Probierz niezadowolony z pierwszego kwadransa
Tuż po spotkaniu selekcjoner podzielił się swoim zdaniem na temat całego spotkania. – Trzeba umieć patrzeć na mecze realnie i obiektywnie. Pierwsze 15 minut w naszym wykonaniu było fatalne. Traciliśmy zbyt dużo piłek i nie potrafiliśmy się przy niej utrzymać. Mieliśmy swoje sytuacje i mogło się wydawać, że jest szansa – powiedział.

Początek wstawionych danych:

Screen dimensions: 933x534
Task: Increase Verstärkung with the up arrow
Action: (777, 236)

Probierz zwrócił również uwagę na to, w jaki sposób padł pierwszy gol dla Austriaków. – Ruszaliśmy do pressingu i agresywnie atakowaliśmy. Dużo zmieniła bramka, bo była podobna jak ostatnio – z bocznego sektora na wbiegającego zawodnika. Później zbyt mocno się odsłoniliśmy. To na Austriaków było zbyt mało – dodał.

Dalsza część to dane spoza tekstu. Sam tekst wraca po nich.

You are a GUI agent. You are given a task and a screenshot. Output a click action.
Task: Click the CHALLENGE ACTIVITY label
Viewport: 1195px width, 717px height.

Co ciekawe, selekcjoner biało-czerwonych przyznał, że Austria nie zaskoczyła go swoją grą. – Wiedzieliśmy, że tak to będzie wyglądało. Musieliśmy utrzymywać się przy piłce i taki był nasz cel. Później zbyt mocno się odkryliśmy i Austria to wykorzystała. Taka jest normalna kolej rzeczy – przyznał.

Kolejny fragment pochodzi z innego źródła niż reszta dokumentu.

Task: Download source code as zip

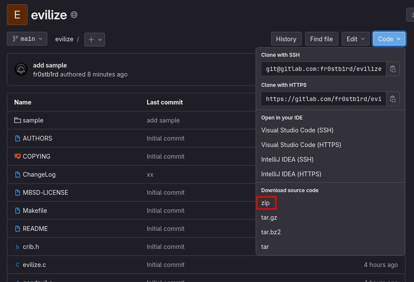Action: tap(266, 202)
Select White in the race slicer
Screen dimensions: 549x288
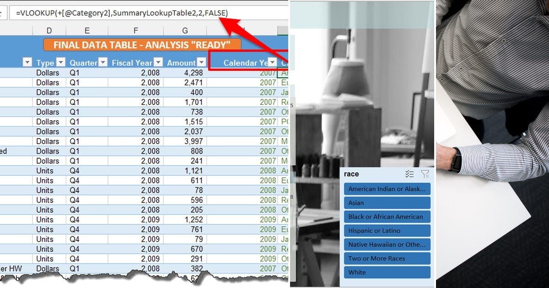click(387, 272)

Probierz dalej zamierza grać pressingiem
Probierz dostrzegł jednak pewne pozytywy po tym meczu. – Nie żałuję tego, że graliśmy agresywnie i szliśmy do pressingu. To Euro pokazuje, że jesteśmy w stanie tak grać. Będziemy dalej tak robić. Jest zalążek tego zespołu, coś się rodzi i ja z tej drogi się nie cofnę – podsumował.